- first published in Swedish 2013
- translated by Marlaine Delargy
- this edition published by Simon & Schuster 2015
- ISBN 978-1-4711-4879-8
- 584 pages
- Source: my local library
- #5 in the Fredrika Bergman series
.. a tense, atmospheric mystery featuring an enigmatic killer rooted in folklore.
On a cold winter’s day, a pre-school teacher is shot to death in front of parents and children at the Jewish Congregation in Stockholm. Just a few hours later, two Jewish boys go missing on their way to tennis practice, and an unexpected blizzard destroys any trace of the perpetrator.
Investigative analyst Fredrika Bergman and police superintendent Alex Recht face their toughest challenge ever on the hunt for a killer as merciless as he is effective. As they struggle to pin down a lead, someone or something called the Paper Boy—a mysterious old Israeli legend of a nighttime killer—keeps popping up in the police investigation. But who was the Paper Boy really? And how could he have resurfaced in Stockholm? It is up to Fredrika to track down the elusive murderer before he claims his next victim.
My Take
This novel story is one of those you can't say too much about in the review without revealing significant bits of the plot.

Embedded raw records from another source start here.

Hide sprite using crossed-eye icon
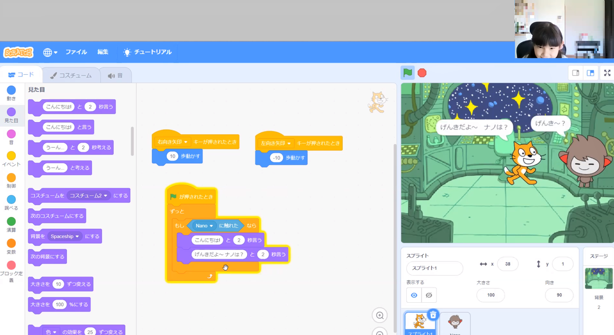Image resolution: width=614 pixels, height=335 pixels. (x=429, y=295)
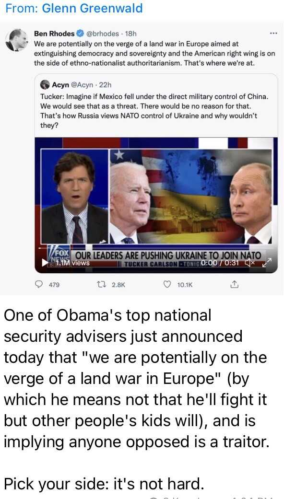Tap the share upload icon below the video
284x499 pixels.
click(234, 285)
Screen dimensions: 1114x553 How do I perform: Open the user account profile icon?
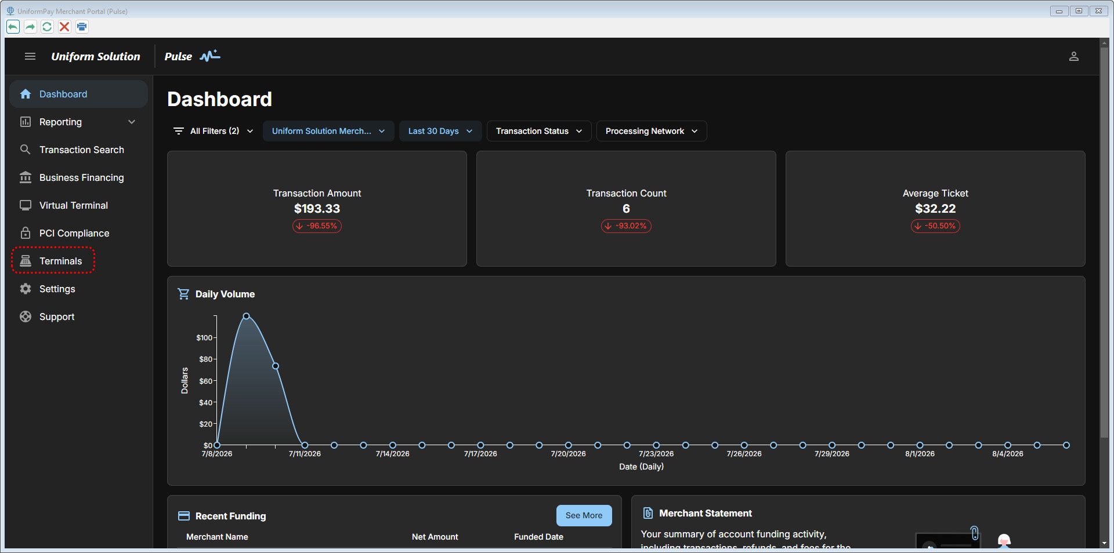pos(1074,56)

It is #5 in a series featuring Fredrika Bergman but I haven't read earlier titles. I gather Fredrika is returning to work after an absence and her colleague Alex Recht is constantly worried that he is asking too much of her. Fredrika's talent is that she can connect the dots of a trail in a different way to most of her colleagues - she can envisage different scenarios for them to consider. It is this talent which makes her most useful in an investigation team. She can see connections where others see none.

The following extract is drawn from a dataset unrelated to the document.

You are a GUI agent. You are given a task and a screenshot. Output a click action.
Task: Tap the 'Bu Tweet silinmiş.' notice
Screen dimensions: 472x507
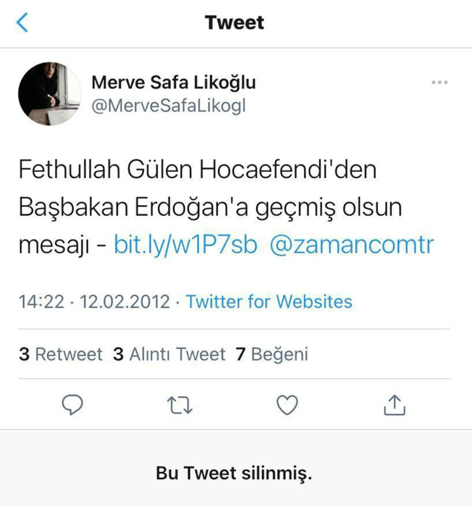click(x=234, y=473)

The main story is set in 2012. Among the threads which merge together are why the families of the missing boys emigrated to Sweden from Israel 10 years earlier, involvement by Mossad, MI5 and Sapo, what happened on the West Bank ten years earlier, and secrets.
The structure of the book is designed to keep you reading because almost from the beginning we are told part of the ending. The characters in these segments are not named and so working out who they are is part of the "hook".
A good suspenseful read.
My rating: 4.7
About the author
Kristina Ohlsson is a political scientist who has previously worked for the Swedish Security Service and as a Counter-Terrorism Officer at OSCE (the Organization for Security and Cooperation in Europe). Unwanted, Silenced, and The Disappeared are the first three books in her crime series featuring Fredrika Bergman. She now lives in Stockholm, where she works full-time as a writer.
1 comment:
Golly, but it's long, though! By comparison, the best and most thought-provoking novel I've read over the past month or so has been Graham Greene's The Quiet American, weighing in at a whopping 180 pages.